(Collected data entries)
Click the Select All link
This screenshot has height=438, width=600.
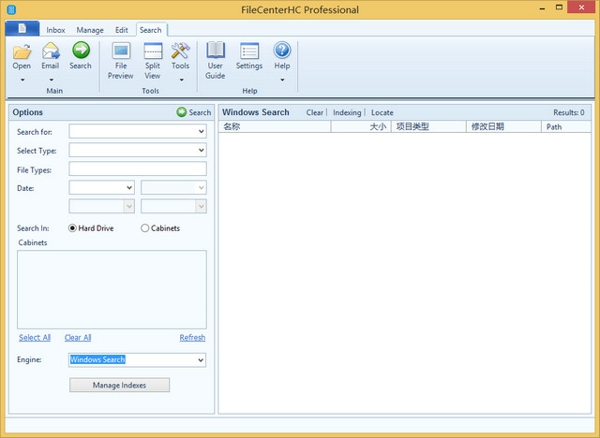[35, 338]
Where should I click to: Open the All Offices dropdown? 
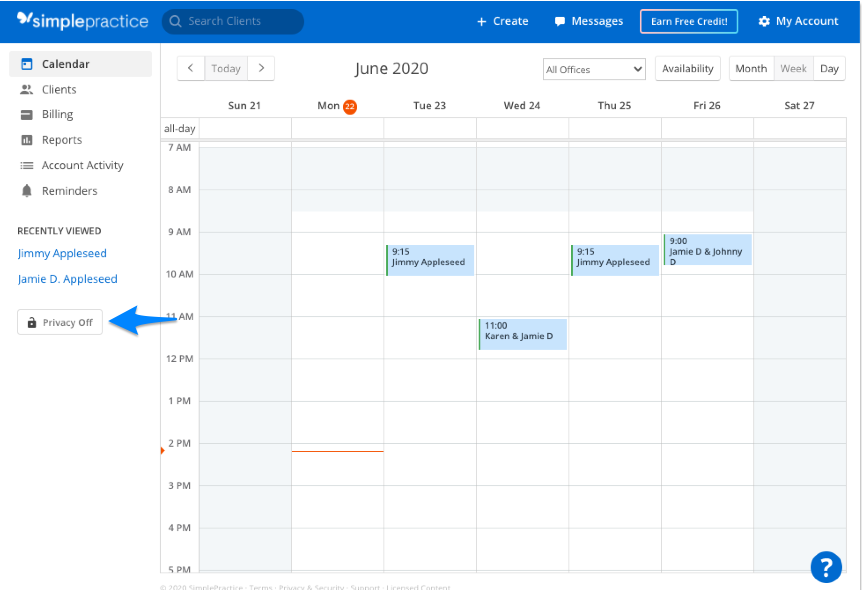tap(594, 69)
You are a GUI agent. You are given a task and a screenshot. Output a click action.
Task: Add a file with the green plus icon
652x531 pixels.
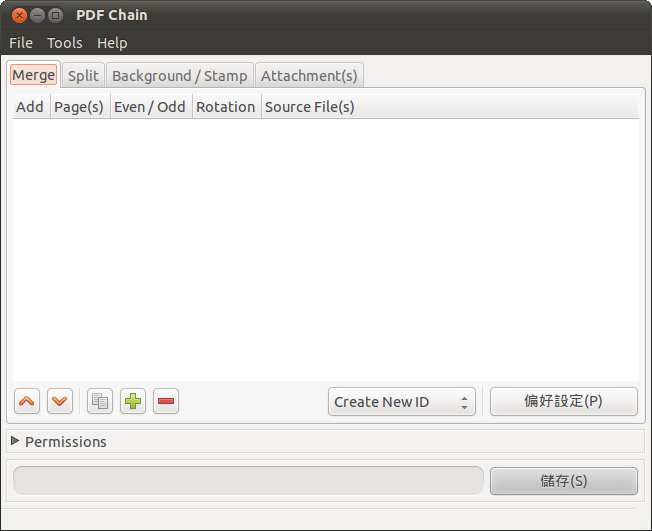(x=133, y=402)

- TASK REQUIREMENTS: Copy the records exactly as they appear, leaving every picture out.

- EXPECTED OUTPUT:
Click the Select All link
This screenshot has height=438, width=600.
[35, 338]
Where should I click to: Open the All Offices dropdown? 
tap(594, 69)
You are a GUI agent. You are given a task and a screenshot. Output a click action.
Task: Add a file with the green plus icon
652x531 pixels.
(x=133, y=402)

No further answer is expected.